Aim of the task
Below are the records; return every line from the one that contains "Where should I click to: Select" to the last, exactly, skipping the pictures.

(Saved entries)
= = = = = = =
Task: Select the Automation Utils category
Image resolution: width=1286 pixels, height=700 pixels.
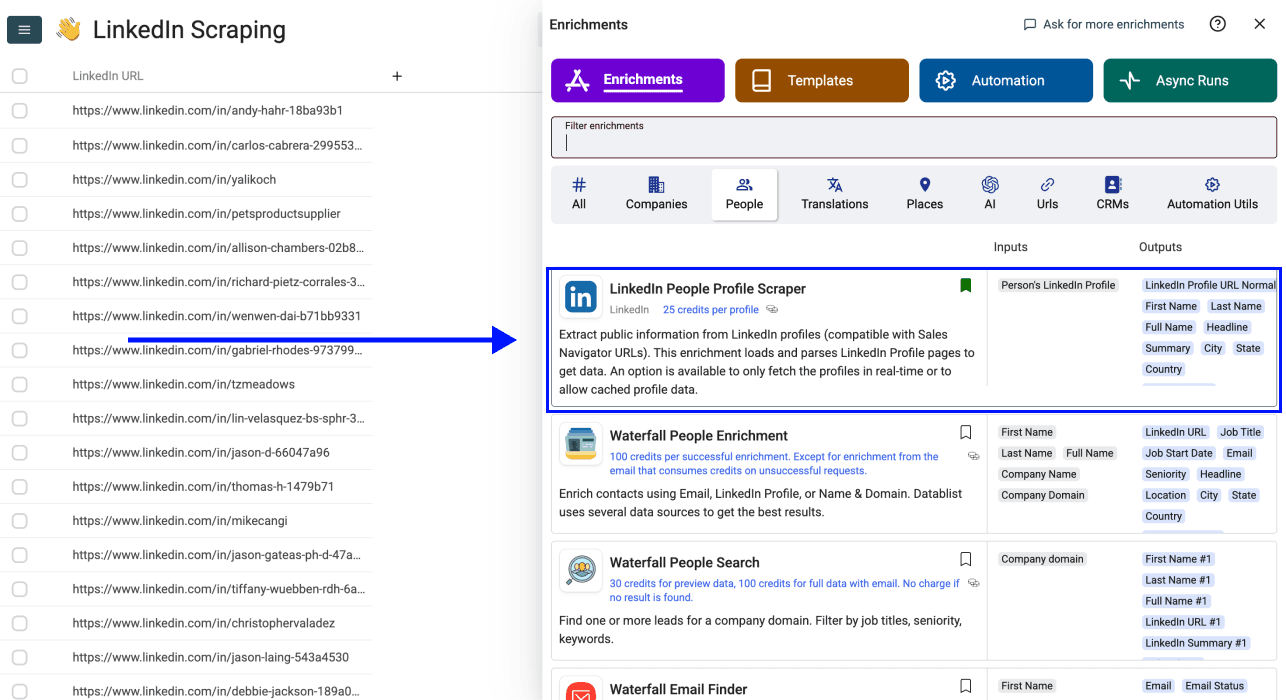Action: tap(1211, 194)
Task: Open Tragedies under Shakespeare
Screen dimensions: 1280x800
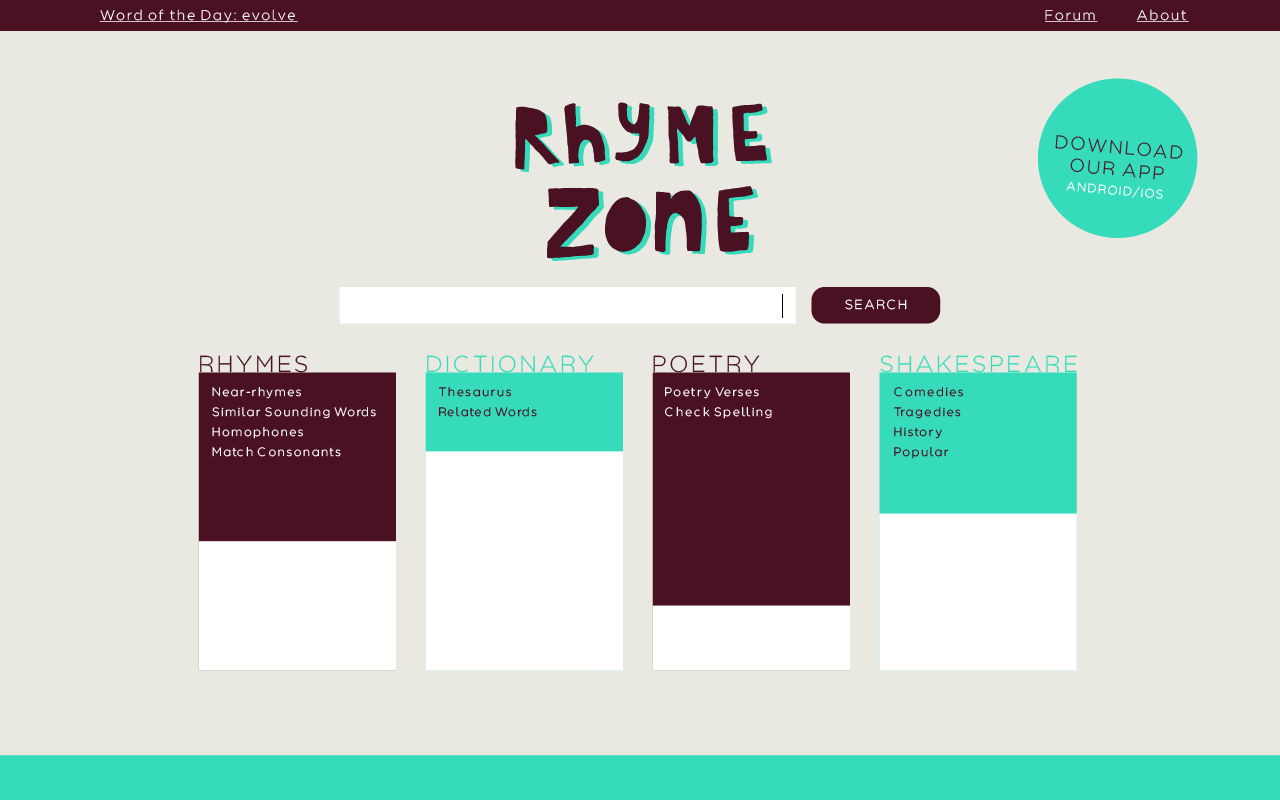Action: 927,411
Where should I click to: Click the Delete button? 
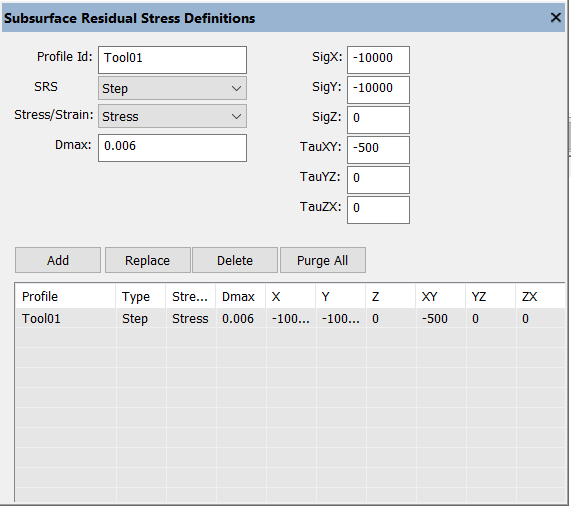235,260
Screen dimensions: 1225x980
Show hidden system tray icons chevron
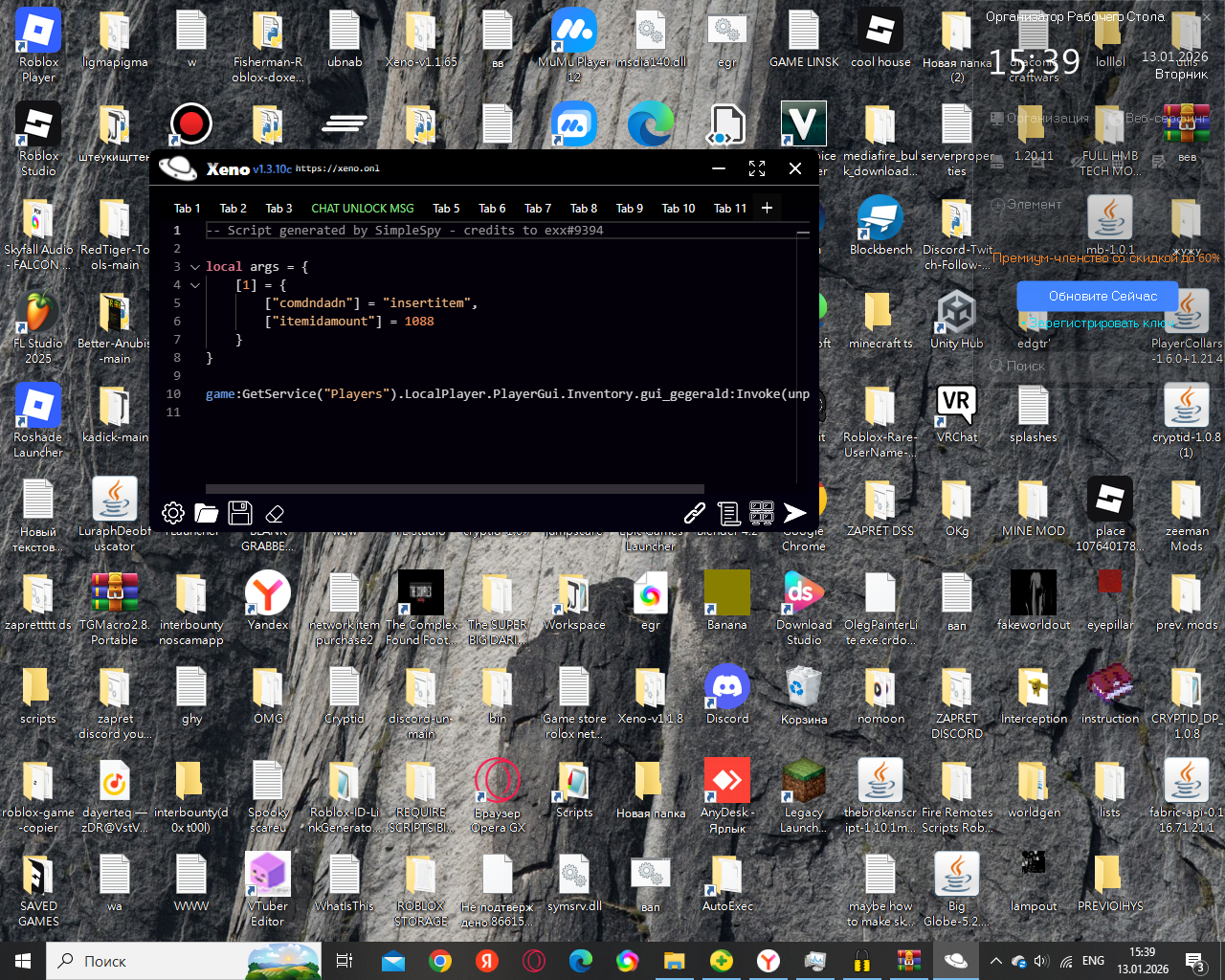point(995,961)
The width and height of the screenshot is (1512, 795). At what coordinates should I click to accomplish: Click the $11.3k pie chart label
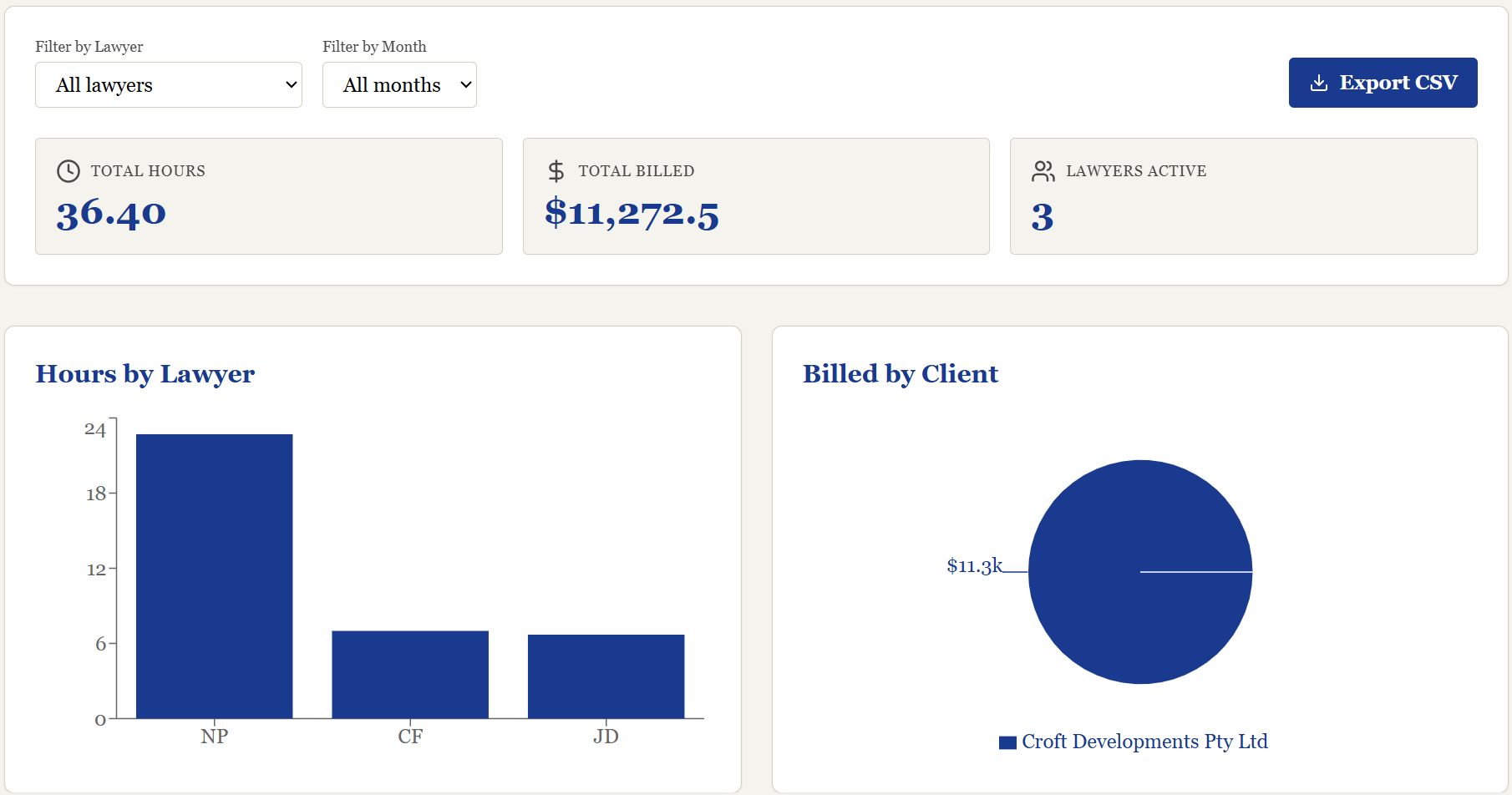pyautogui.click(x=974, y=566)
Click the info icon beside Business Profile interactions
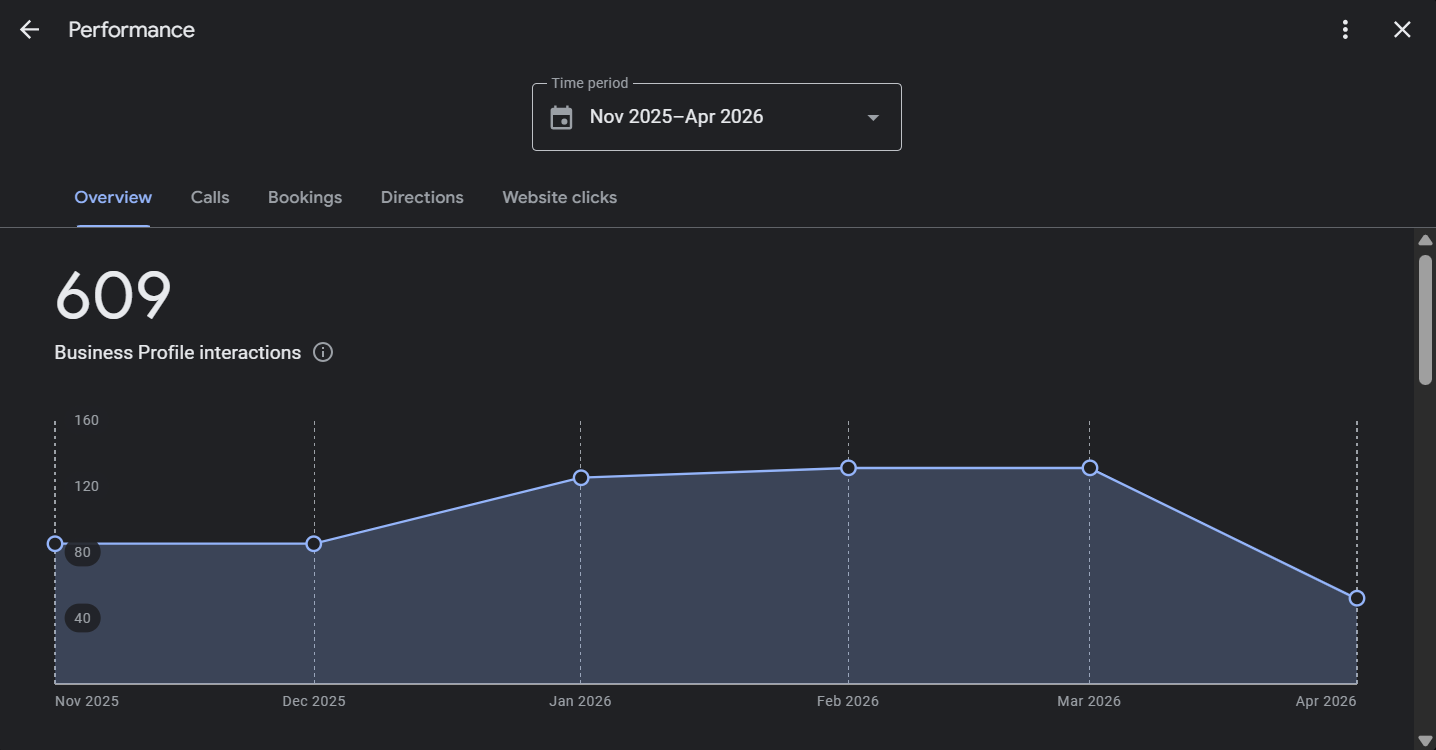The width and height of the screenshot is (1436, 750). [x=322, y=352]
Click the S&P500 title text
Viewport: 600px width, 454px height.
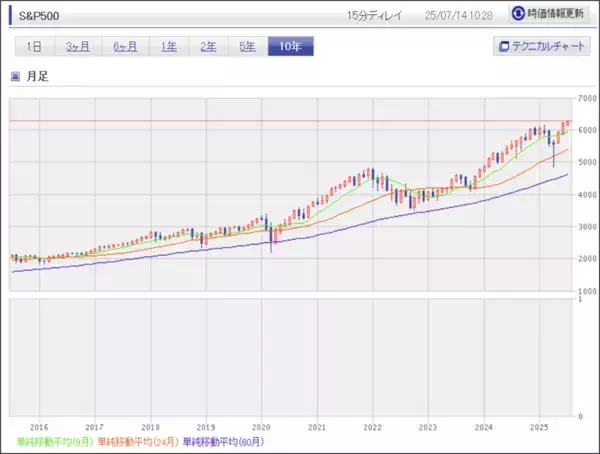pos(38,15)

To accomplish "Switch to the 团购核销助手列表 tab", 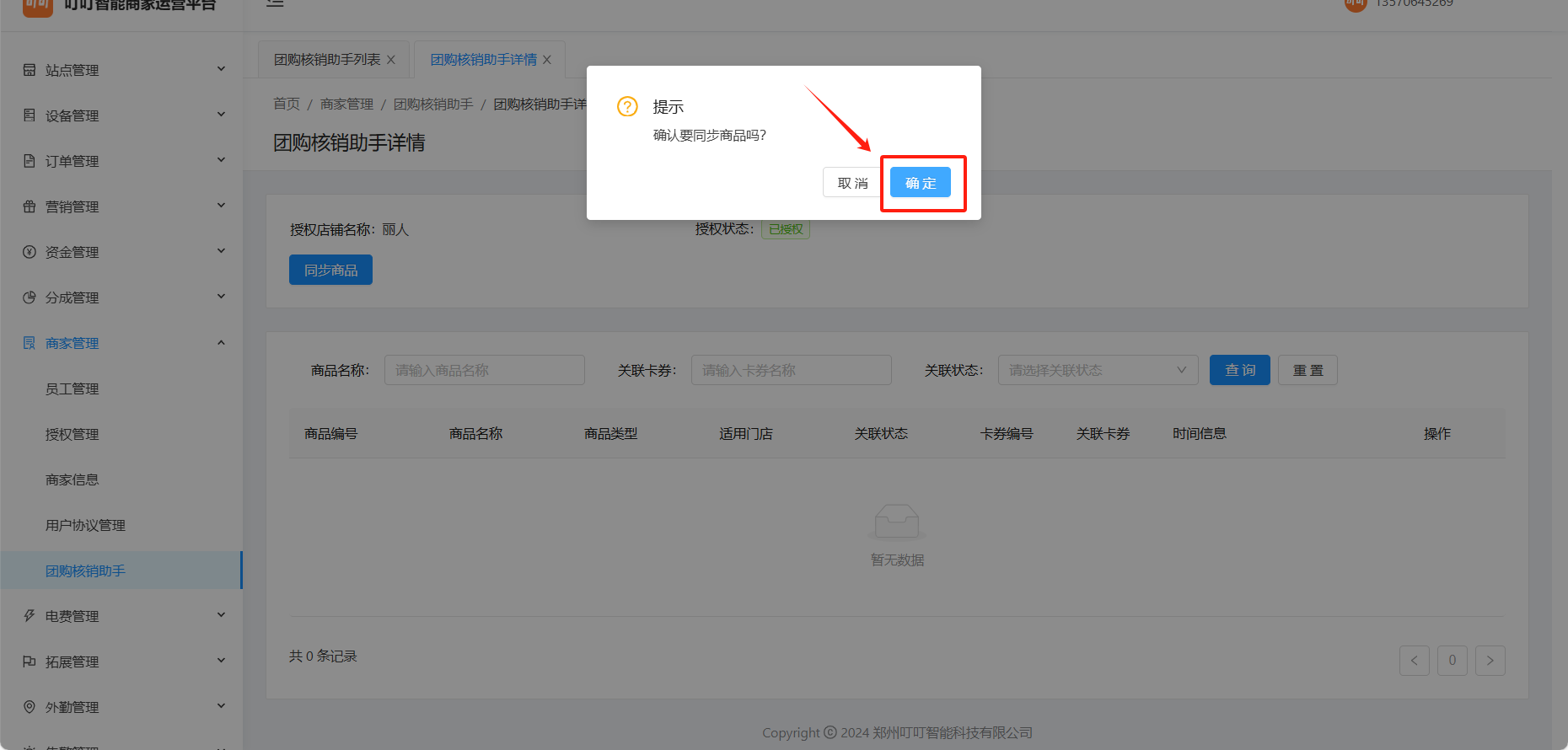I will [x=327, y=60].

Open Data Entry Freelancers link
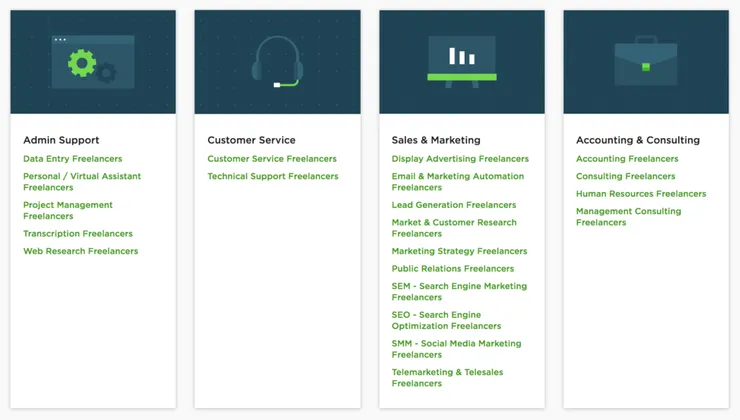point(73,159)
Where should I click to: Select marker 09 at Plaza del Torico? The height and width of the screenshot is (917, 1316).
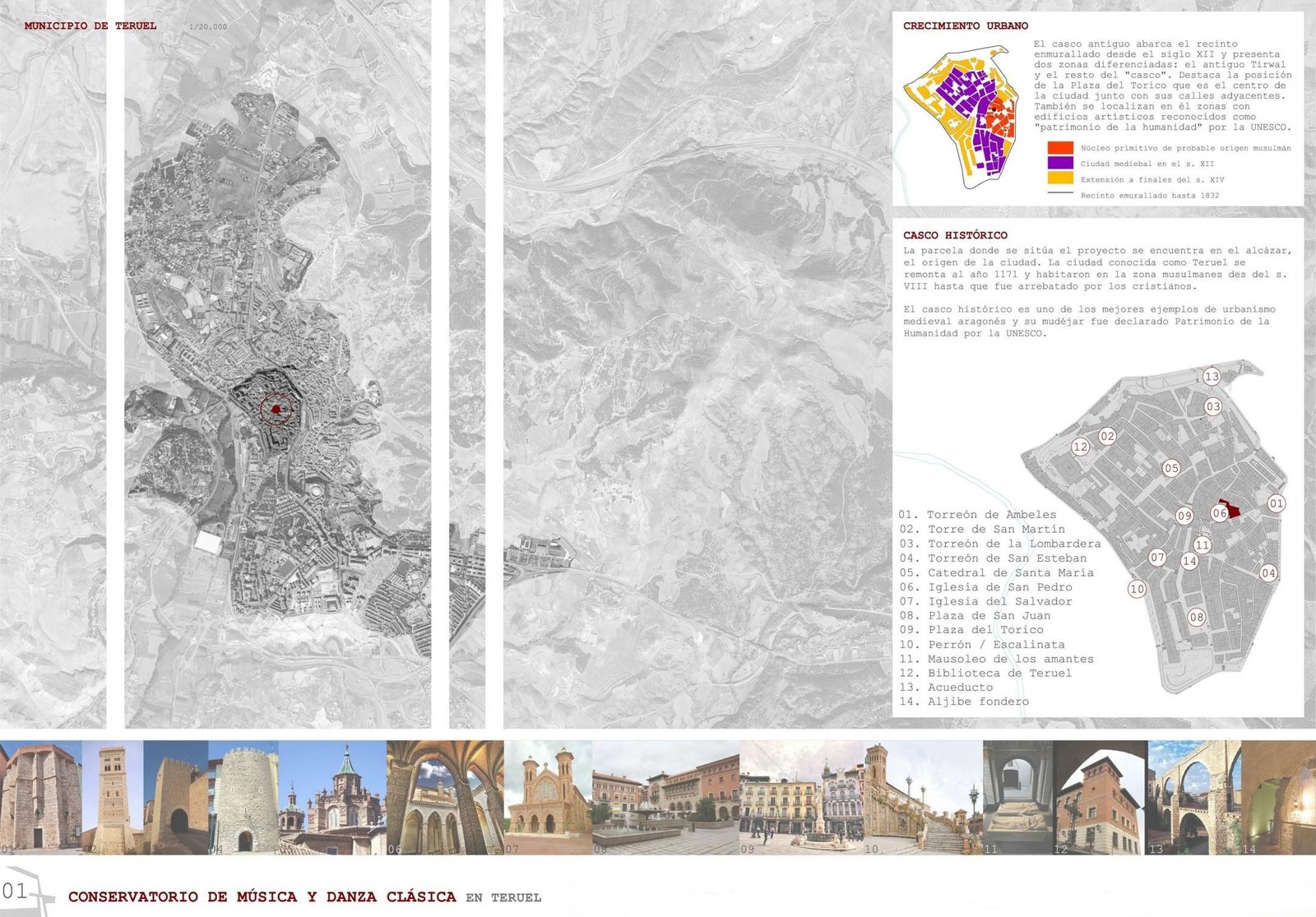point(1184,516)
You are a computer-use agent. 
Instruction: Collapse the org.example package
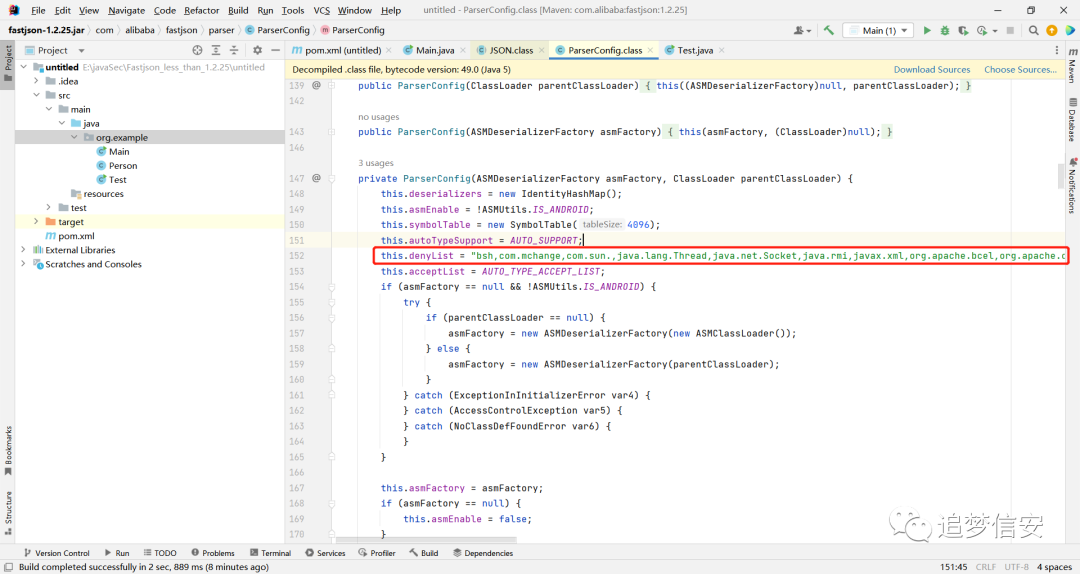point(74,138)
= = = = = = =
Written solution
Where should I click to: Select marker 09 at Plaza del Torico? The height and width of the screenshot is (917, 1316).
point(1184,516)
You are a computer-use agent. 
Instruction: Collapse the org.example package
point(74,138)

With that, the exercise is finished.